═══ TRECHO DA PÁGINA

As pessoas gostam de discutir e afirmar que algo é científico ou não sem muitas vezes nem considerar o que é ciência de fato, a história da ciência e seus diferentes métodos e filosofias. Falam de maneira simplista em prova e comprovação e repetem bordões aprendidos culturalmente sem humildade alguma diante do que desconhecem e é lugar comum testemunharmos o descarte por vezes leviano dos fenômenos ou de suas hipóteses sem um mínimo de experiência e conhecimento prévio no assunto ou até mesmo o deboche e a desvalorização daquilo que geralmente atenta contra os seus próprios parâmetros de realidade. As pessoas esquecem que seu ponto de vista sobre a realidade não é a realidade, mas apenas um “ponto”, uma experiência de realidade.
E esse tipo de postura ainda é bastante frequente e talvez até mais problemática em pessoas com algum tipo de formação acadêmica e cientifica, principalmente quando não reconhecem que mesmo com todo seu pretenso conhecimento (geralmente especificista) e tipo de formação acadêmico-cientifica não estão isentas de serem limitadas pela sua própria experiência, crenças, valores e ideologias ou mesmo pela sua formação teórico-prática.
Considero esta discussão muito importante para podermos tratar de um tema tão delicado como a espiritualidade na abordagem transpessoal, pois ela se situa entre as crenças tanto cientificas quanto religiosas das pessoas; entre, através e além.
Com esse objetivo em mente, dividi este artigo em duas partes, na primeira, procurei trazer uma visão crítica da ciência moderna e de sua conflituosa relação com a religião, inclusive em seu aspecto histórico, apresentando as contradições de ambas e suas possíveis causas. Na segunda parte, ofereço uma síntese de alguns dos principais pensadores livres e acadêmicos que propõe uma visão mais conciliatória e equilibrada nessa relação, em busca de uma nova epistemologia da ciência onde se torna possível situar a espiritualidade, a transpessoalidade e a própria fenomenologia terapêutica da TRT-Terapia de Revivência Transpessoal em sua interface com a experiencia interior.

══════
═══ EXTRATO DOS DADOS

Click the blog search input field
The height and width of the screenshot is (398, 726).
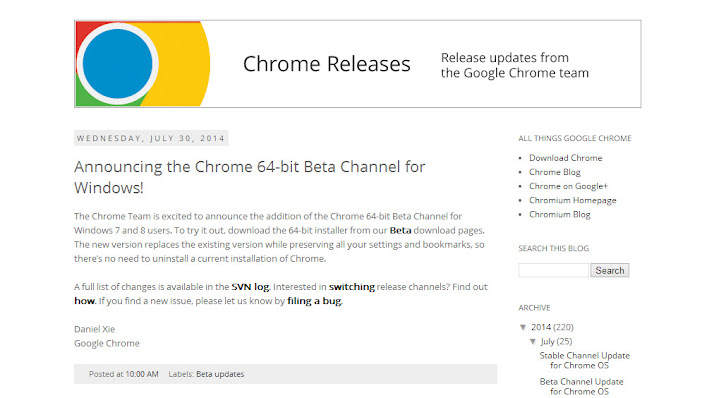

══════

EXERCÍCIO: Indique o que a segunda parte do artigo oferece, segundo o trecho da página sobre ciência e espiritualidade.

RESPOSTA DO EXERCÍCIO: Uma síntese de alguns dos principais pensadores livres e acadêmicos que propõem uma visão mais conciliatória e equilibrada na relação entre ciência e religião.